**Texto del documento:**
☆ ☆ ☆ ☆
El orientalismo peninsular
El orientalismo peninsular se inscribe plenamente en el orientalismo europeo y se adapta a los planteamientos estilísticos de cada momento. Sin embargo, la herencia musulmana y la proximidad geográfica con África lo hacen singular. Para los románticos, Andalucía era el único reducto oriental que quedaba en Europa. La evocación del pasado musulmán fue una verdadera moda, y así se refleja en el arte, la literatura e incluso en la arquitectura, con la aparición del estilo neomudéjar en las últimas décadas de la centuria.
Jenaro Pérez Villaamil (El Ferrol, 1807 – Madrid, 1854) fue el introductor del género en España. Influido por lecturas románticas, por la contemplación de grabados y por un encuentro con, David Roberts, a quien conoció en Andalucía en los años 1830, Pérez Villaamil pintó evocaciones del pasado árabe, recreaciones de escenas históricas y paisajes imaginarios. Posteriormente Eugenio Lucas (Madrid, 1817-1870) y Francisco Lameyer (Puerto de Santa María, 1825 – Madrid, 1877), que coincidiría con Fortuny en Tetuán, cultivaron un género cada vez más popular.
En Catalunya empezaron a pintarse escenas de este tipo a finales de los años 1840 pero quien representó el tema con más frecuencia fue Claudi Lorenzale, líder de la escuela nazarenista y maestro de toda una generación de artistas, entre ellos Mariano Fortuny y Josep Tapiró.
☆ ☆ ☆ ☆
**Información proporcionada:**
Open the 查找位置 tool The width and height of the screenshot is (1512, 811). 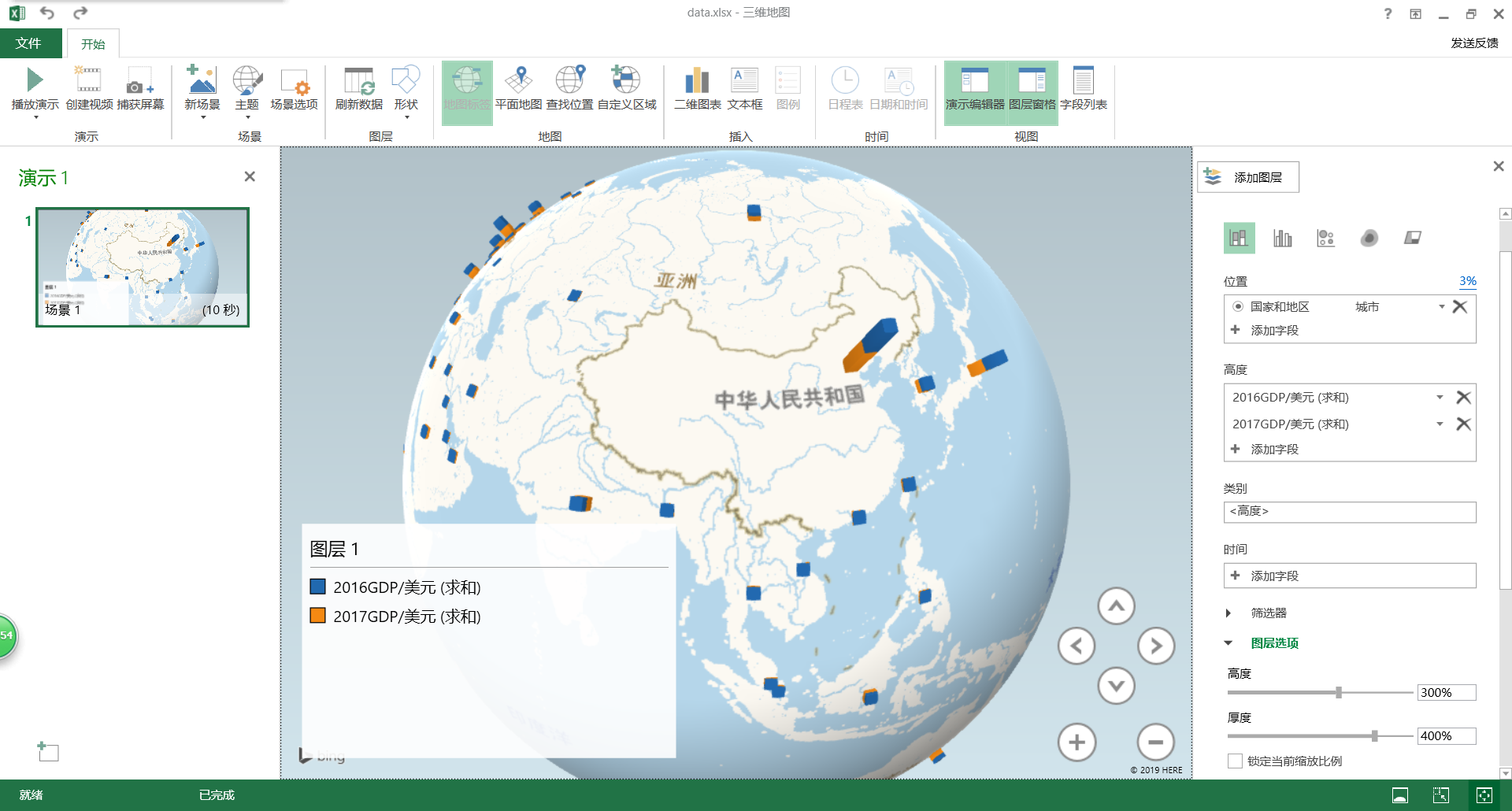click(x=569, y=88)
☆ ☆ ☆ ☆
**Requisitos del ejercicio:**
• 1. Responde estas preguntas a partir del texto sobre el orientalismo peninsular:
(a) ¿Qué región consideraban los románticos el único reducto oriental que quedaba en Europa?
(b) ¿Dónde y en qué década conoció Pérez Villaamil a David Roberts?
(c) ¿Quién fue líder de la escuela nazarenista?
• 2. Reproduce del texto sobre el orientalismo peninsular el fragmento que va desde "Jenaro Pérez Villaamil" hasta "vez más popular.", ambas palabras incluidas.
• 3. Escribe la continuación del texto sobre el orientalismo peninsular a partir del punto en que termina.

**Resultados finales:**
• 1.
(a) Andalucía.
(b) En Andalucía, en los años 1830.
(c) Claudi Lorenzale.

• 2.
Jenaro Pérez Villaamil (El Ferrol, 1807 – Madrid, 1854) fue el introductor del género en España. Influido por lecturas románticas, por la contemplación de grabados y por un encuentro con, David Roberts, a quien conoció en Andalucía en los años 1830, Pérez Villaamil pintó evocaciones del pasado árabe, recreaciones de escenas históricas y paisajes imaginarios. Posteriormente Eugenio Lucas (Madrid, 1817-1870) y Francisco Lameyer (Puerto de Santa María, 1825 – Madrid, 1877), que coincidiría con Fortuny en Tetuán, cultivaron un género cada vez más popular.

• 3.
Por otra parte, la guerra hispano-marroquí de 1859-1860 descubrió Marruecos a los artistas peninsulares, especialmente a Mariano Fortuny, que viajó al norte de África a cargo de la Diputación de Barcelona para documentar una serie de batallas. África le descubre a Fortuny no sólo una temática fascinante sino también la luz y el color que incorpora a su obra a partir de ese momento y que le harán internacionalmente famoso. Las obras de Fortuny son obras maestras del género, y tuvieron una enorme influencia en el imaginario europeo.
El orientalismo de taller tuvo especial éxito en Cataluña durante la expansión económica de los primeros años de la Restauración, conocidos como la Febre d’Or. Entre los artistas más destacados de aquella época se encuentra Francesc Masriera (Barcelona 1842-1902), que pintó numerosas obras que describían un ambiente sofisticado y decadente, en consonancia con los gustos del momento.
Al mismo tiempo, aparecieron también algunas visiones más realistas, obra de discípulos de Ramon Martí Alsina, como el paisajista Francesc Torrescassana (Barcelona, 1845-1918), o el propio yerno del pintor, Josep Lluís Pellicer (Barcelona, 1842-1901), que desde posiciones más comprometidas con la realidad, y habiendo viajado a Oriente, se atrevieron a pintarlo.
Datos de interés:
Del 17 de abril al 14 de septiembre de 2014
Organiza y produce: Museu Nacional d’Art de Catalunya (Parque de Montjuïc. 08038 Barcelona)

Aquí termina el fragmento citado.